What he did not say was how the company intended to improve things.
This week, The Daily Telegraph had expected to interview Stephen Nelson, BAA’s chief executive, about just such issues but he decided against it, with the company “citing reasons it could not go into at the moment”.
Professor Rigas Doganis, former chairman of Olympic Airways, believes that not all the blame can be put at Ferrovial’s door. The long queues getting through security and sometimes squalid facilities are a BAA problem. But aircraft delays and congestion is a Government issue, the professor says.
And then there are disruptions caused by industrial action or lost luggage – two issues that blight the performance of British Airways, Heathrow’s biggest carrier.
The Government introduced new security measures last summer, sparking complaints from passengers that it now takes up to an hour to get through the various screenings and checkpoints.
Ferrovial might argue the security clampdown was something it could not foresee but has to enforce. But critics say that, 12 months on, BAA has done nothing to ease the situation. Nor does it explain the pre-existing operational problems.
BAA needs to create more space within the terminals for security functions, says Prof Doganis.

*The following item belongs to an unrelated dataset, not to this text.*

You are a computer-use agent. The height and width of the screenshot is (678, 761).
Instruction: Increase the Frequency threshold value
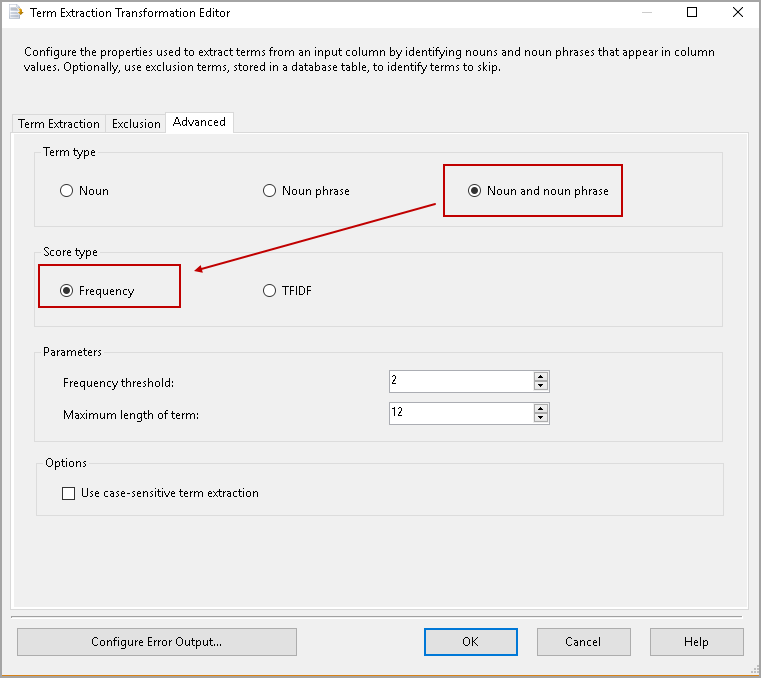pyautogui.click(x=541, y=377)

But there is a constraint on space caused by BAA’s expansion of its retail activities – prompting dismissive complaints that Heathrow is now a shopping mall with an airport attached.

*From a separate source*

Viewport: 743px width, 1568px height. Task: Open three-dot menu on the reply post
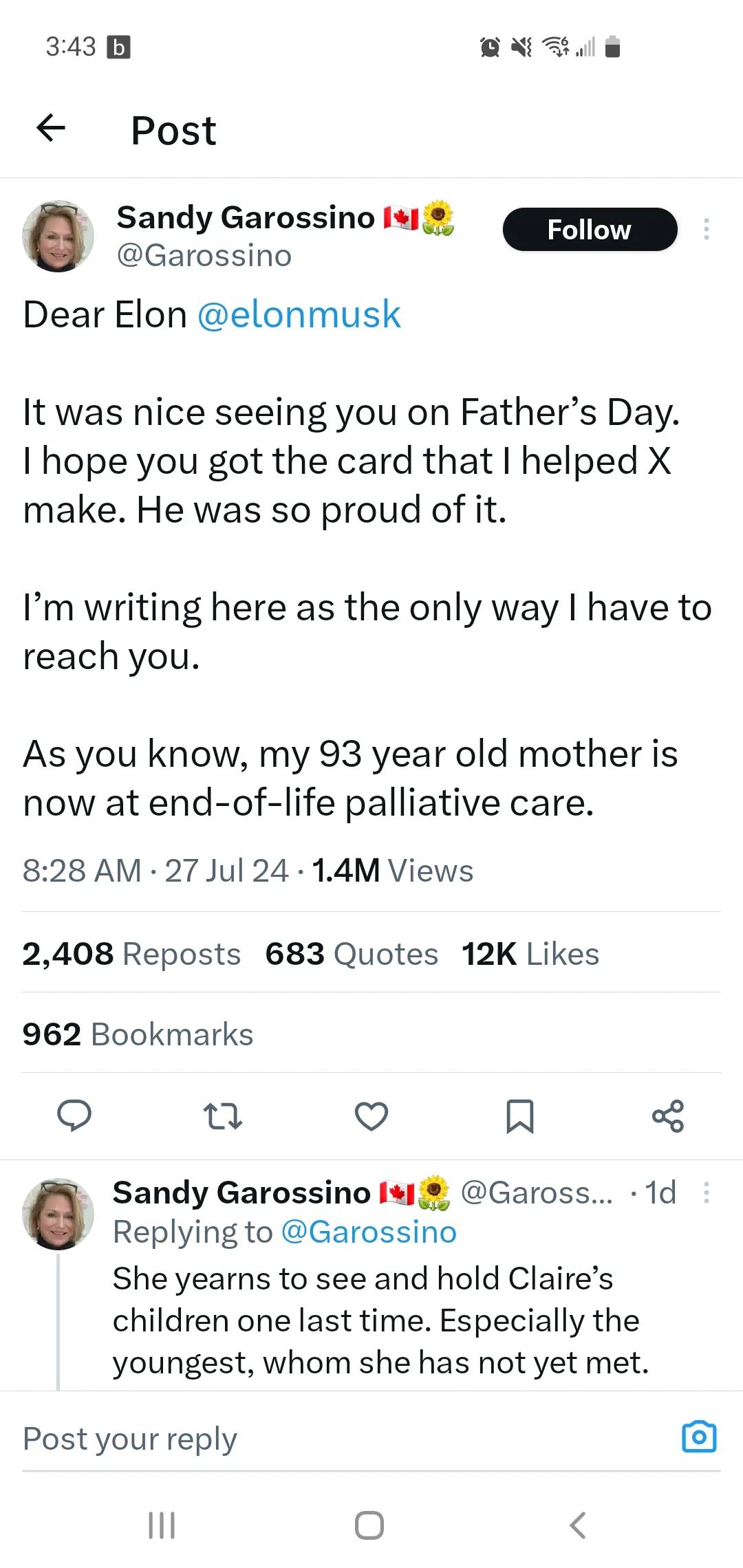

BAA’s aviation activities are regulated by the Civil Aviation Authority (CAA), which has capped the company’s pre-tax rate of return at 7.75pc and may reduce it to 6.2pc.
BAA has always argued that this price regime incentivises the expansion of unregulated operations – that is, retail.
But the “lack of space” argument does not wash with a lot of people – one of them being the head of the International Air Transport Association (IATA), Giovanni Bisignani.
He acknowledged the inconvenience created by the Government’s passenger screening policies, but says BAA should be spending more. “The only beneficiary is the airport operator – BAA – that continues to deliver embarrassingly low service levels by failing to invest in appropriate equipment and staff to meet demand. This must stop,” he said.
Constraint on space has always been an issue for Heathrow. The airport’s real capacity is probably about 45m passengers a year, but it now handles more than 70m. Building terminals between the runways was a mistake, because it put an immediate limit on expansion. Terminal 5 opens next year, but planning inquiries and delays put the project years behind schedule. But even T5 won’t solve all BAA’s problems, as 60pc of passengers will still use the other terminals.
A fundamental problem, Prof Doganis told the BBC earlier this week, is that “successive Governments have failed to bite the bullet and build more runways”.
Not only should there be more runways built in south-east England, another one is needed at Heathrow, he said. Yet, governments have considered this route and turned back, either because of the economics or because it was not politically expedient.
Instead, there is a growing consensus around the airlines’ view that the best way to force London’s three main airports to invest and improve is to get them to compete.
Regulators are now considering breaking up BAA’s London monopoly but Ferrovial would have considered that as possibility before buying it and probably found the value of the sum of the parts to be greater than £10bn it paid.
BAA’s threat that it could even withhold investment from Heathrow unless the CAA allows it to raise charges is unlikely to endear the company to those considering its future structure. For BAA’s critics, the existing regulatory structure has failed. Time to try a new framework.